• Dataset records
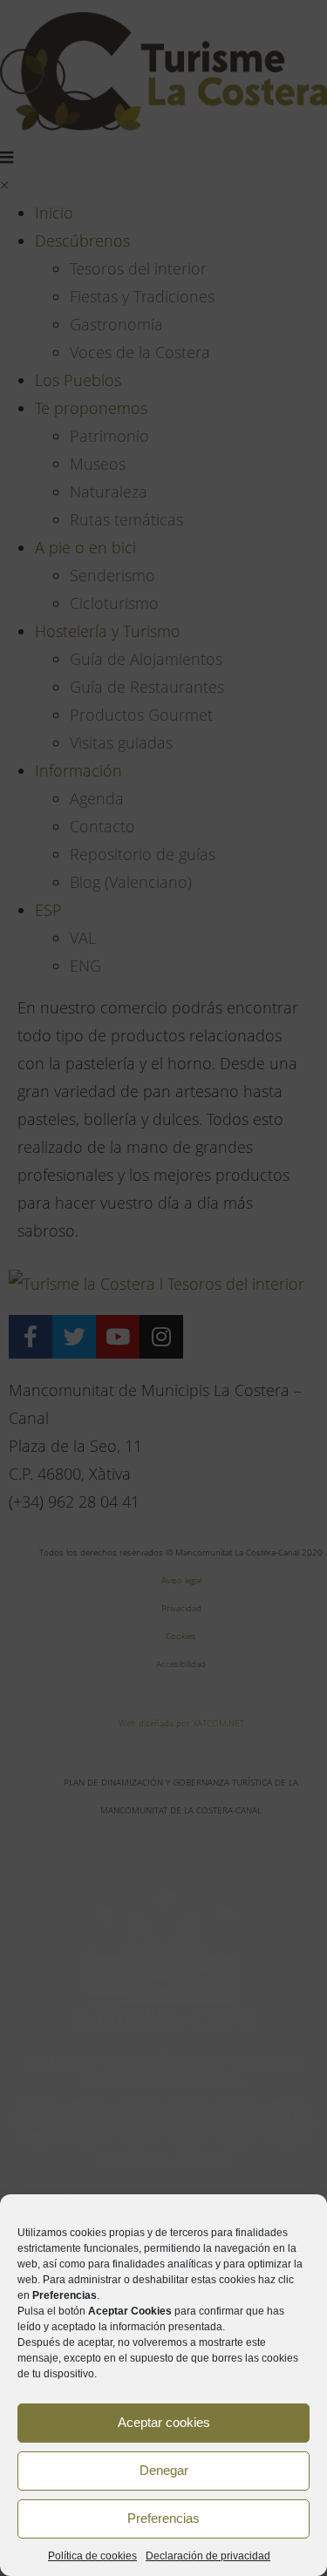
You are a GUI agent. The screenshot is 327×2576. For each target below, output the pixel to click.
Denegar (164, 2470)
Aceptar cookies (164, 2422)
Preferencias (163, 2518)
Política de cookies (92, 2556)
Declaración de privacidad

• Instructions for the task
Exclude every image and return the material above exactly.

• Task output
You are a GUI agent. The screenshot is 327×2576. For each target below, output the pixel to click.
Denegar (164, 2470)
Aceptar cookies (164, 2422)
Preferencias (163, 2518)
Política de cookies (92, 2556)
Declaración de privacidad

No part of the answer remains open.